The bread and butter of SEO is content and links and you simply cannot afford to ignore these crucial components.

So before you venture off obsessing over the latest search marketing fads, it’s important to strip SEO down to the essential basics of content and links. By assessing specific tactics with this new lens, you are able to make good decisions and invest time and money wisely. The 80-20 rule applies as usual.

Let’s look at a few examples to illustrate what I mean.

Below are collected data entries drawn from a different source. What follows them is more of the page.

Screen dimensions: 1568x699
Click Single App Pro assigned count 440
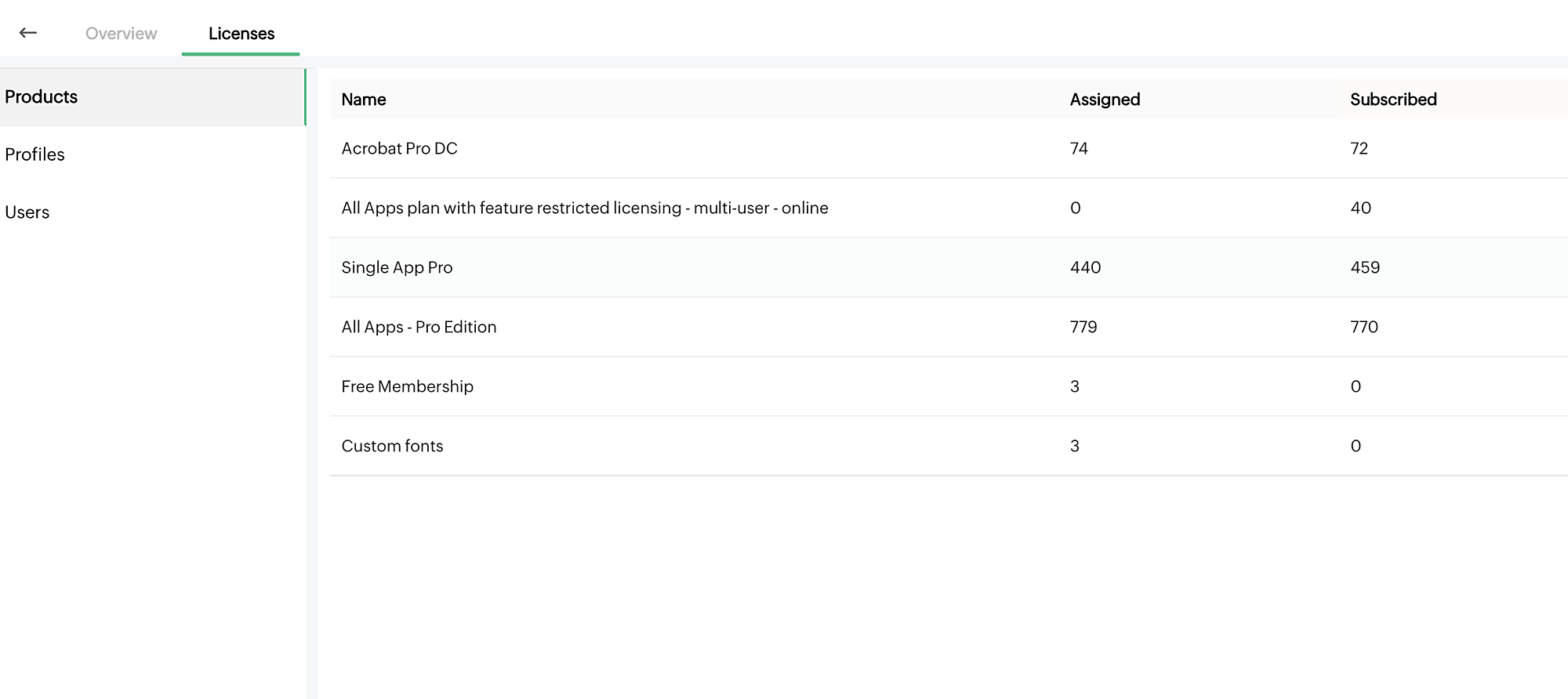point(1086,268)
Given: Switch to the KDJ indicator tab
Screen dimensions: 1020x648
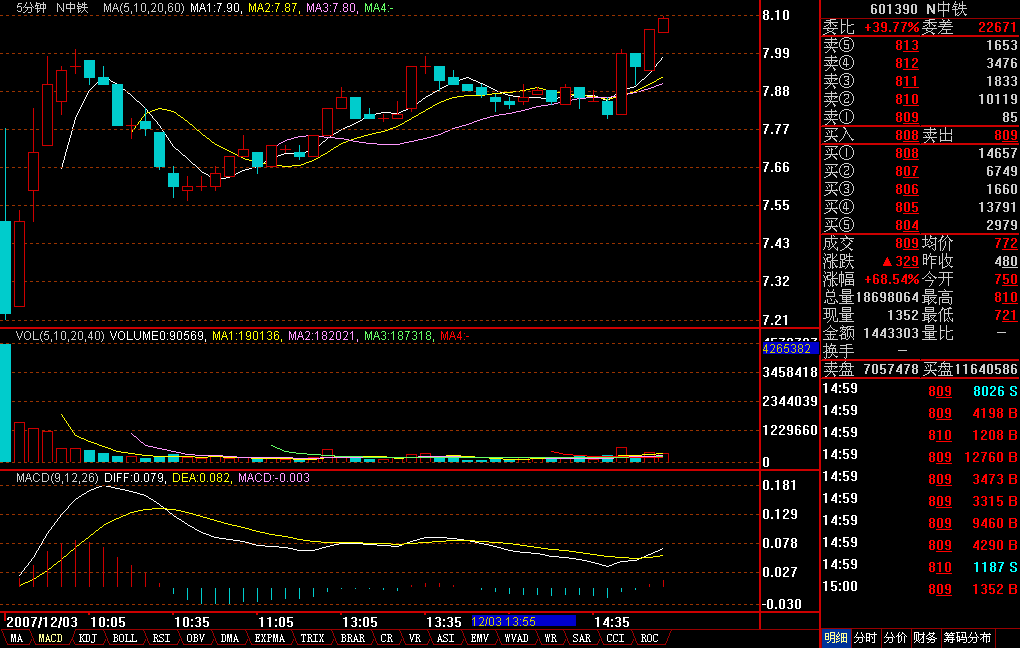Looking at the screenshot, I should (x=88, y=638).
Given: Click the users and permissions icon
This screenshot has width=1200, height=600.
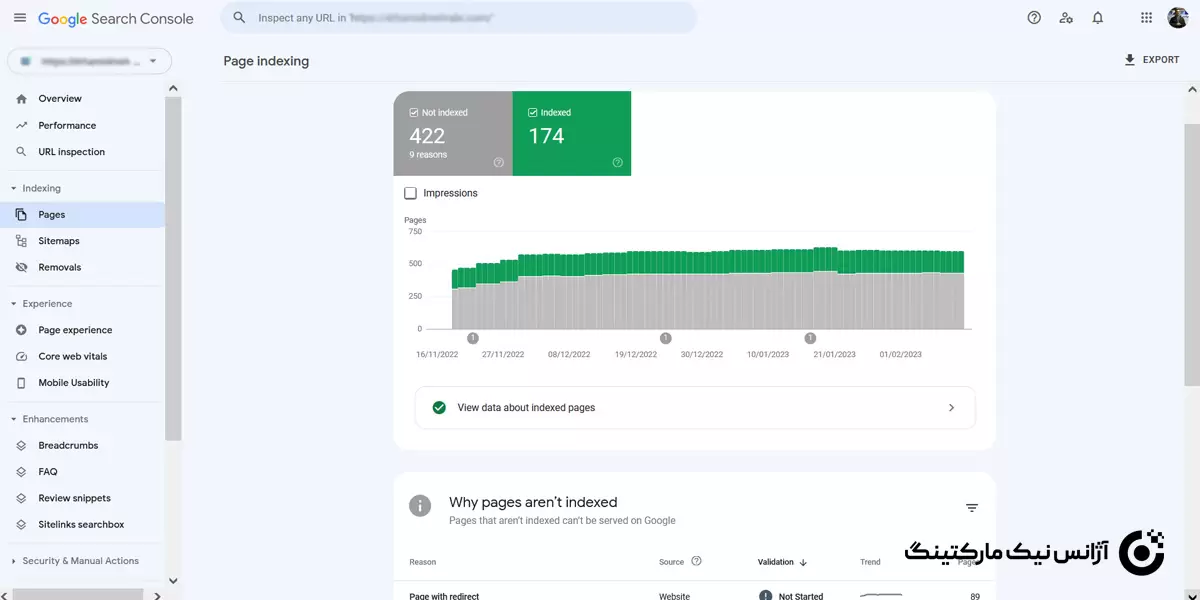Looking at the screenshot, I should click(x=1066, y=18).
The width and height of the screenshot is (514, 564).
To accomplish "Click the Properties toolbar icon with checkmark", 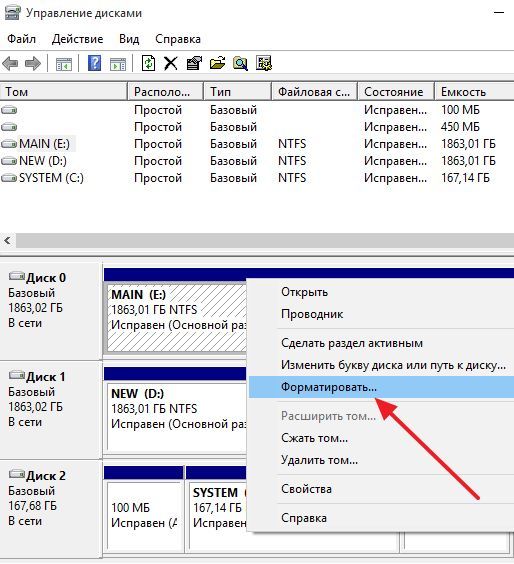I will point(194,64).
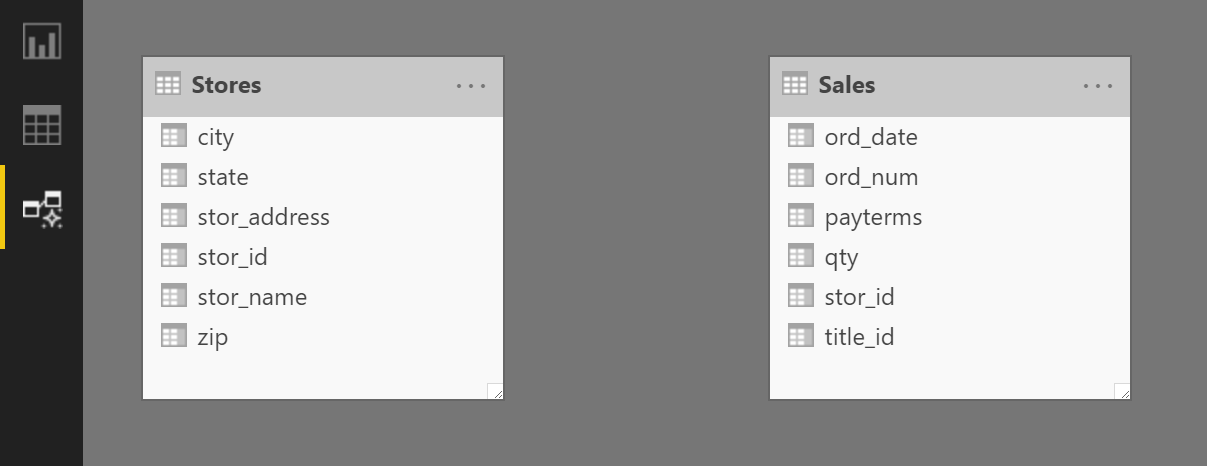Click the ord_num field
The height and width of the screenshot is (466, 1207).
950,177

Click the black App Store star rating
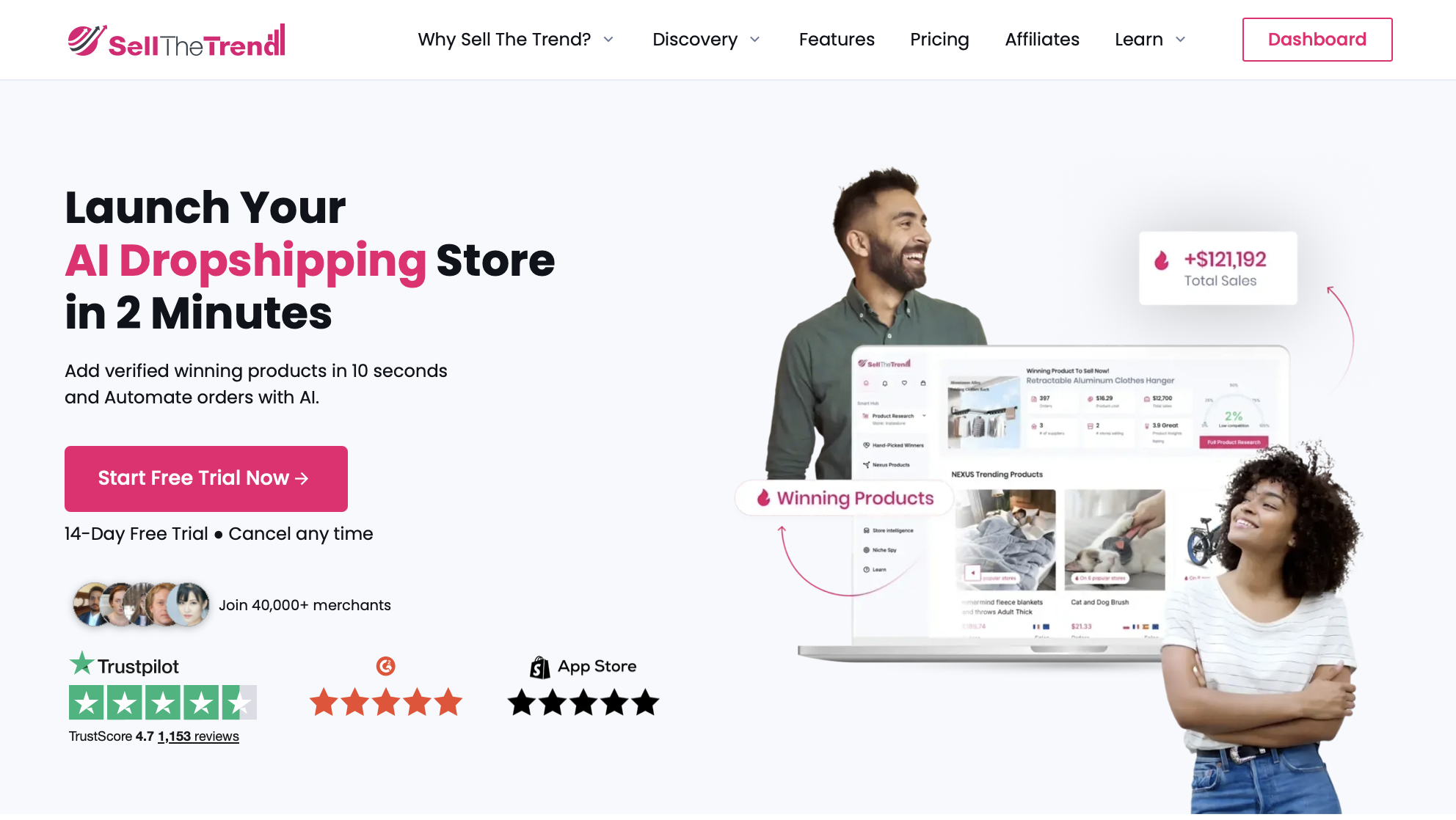[x=583, y=703]
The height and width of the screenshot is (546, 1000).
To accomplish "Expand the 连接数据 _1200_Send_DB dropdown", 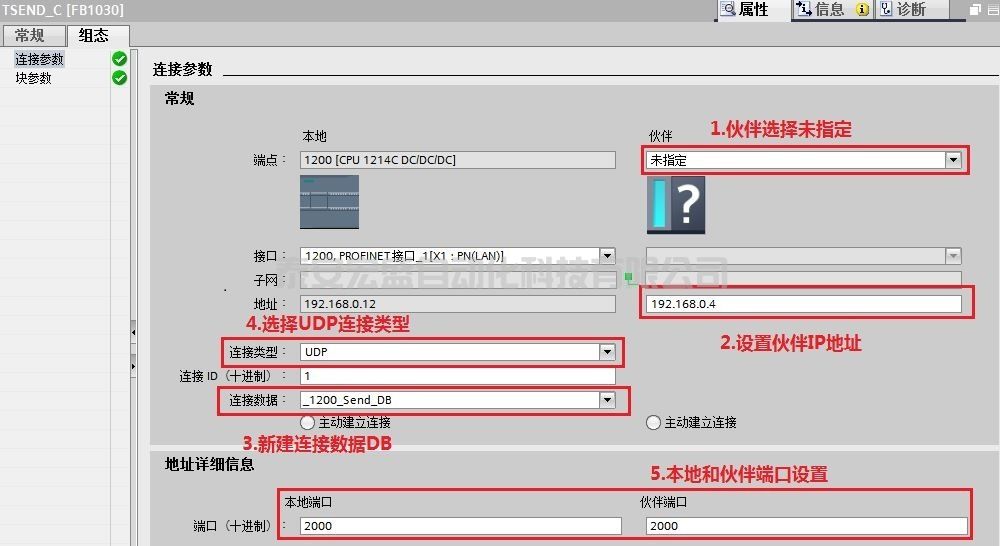I will [606, 400].
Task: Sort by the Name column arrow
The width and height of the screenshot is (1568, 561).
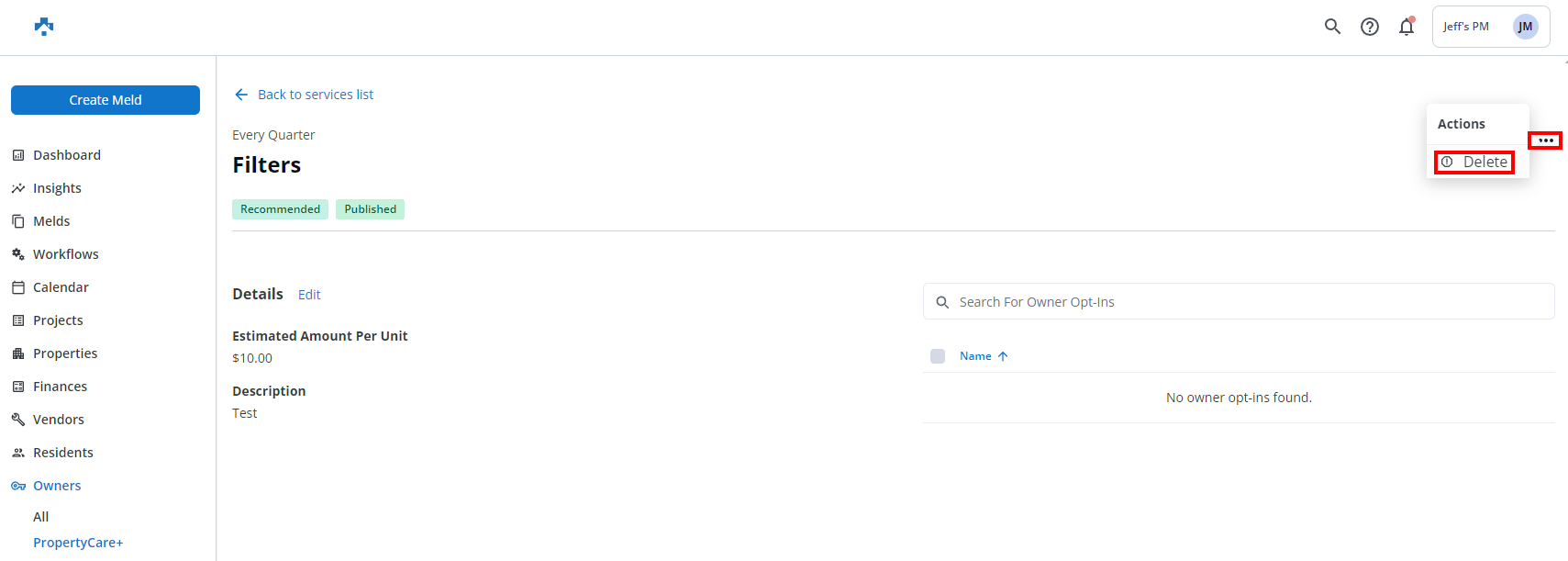Action: point(1003,356)
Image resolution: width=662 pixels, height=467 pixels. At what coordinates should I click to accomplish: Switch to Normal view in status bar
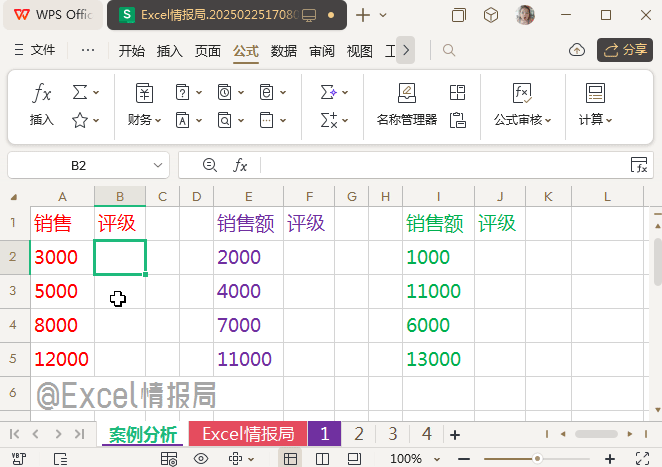pos(290,459)
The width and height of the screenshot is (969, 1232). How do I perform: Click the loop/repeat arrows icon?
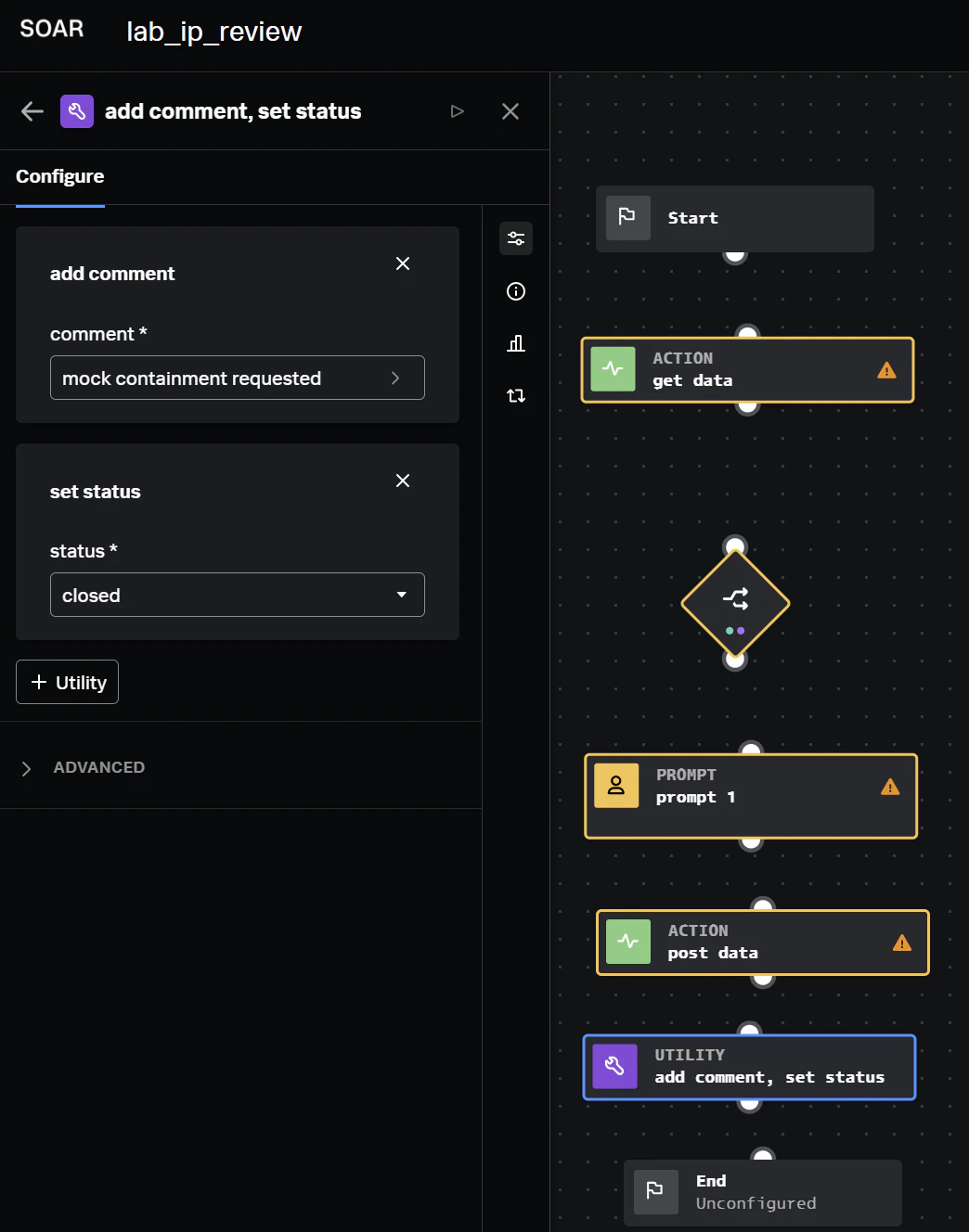pos(516,396)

Twitter. Have you heard of it? Are you actively using it yet? Everyone and their mothers seem to be promoting it and hailing it as the next great thing. I agree with most Twitter evangelists that it is a great networking tool and an effective method to build your personal brand. However, if you look at it from an SEO perspective and your main goal is to build your site to the top of Google, it doesn’t really make sense to use the tool. Will micro blogging on Twitter build the content on your site? Probably not. Will it build links to help you improve your rankings? Again, probably not. You can be much more efficient by spending your time elsewhere.

Here’s another example.

Blogging. Blogs have exploded over the past 5 years with thousands of new blogs sprouting up every day. Should your company start a blog or is blogging just another fad activity for bored teens with nothing better to do? Well let’s look at it from an SEO perspective to determine whether or not blogging is really worth the effort. First, will blogging build content? Sure it will. Every new post is a new page that is potentially crawled and indexed by the search engines. Next, will blogs build links? Yep, blogs are unique in that they conducive to content that even direct competitors would be willing to link to. Also, blogs foster communities with loyal readers constantly linking out to their favorite posts. So as you can see, blogging is definitely worth it using this system.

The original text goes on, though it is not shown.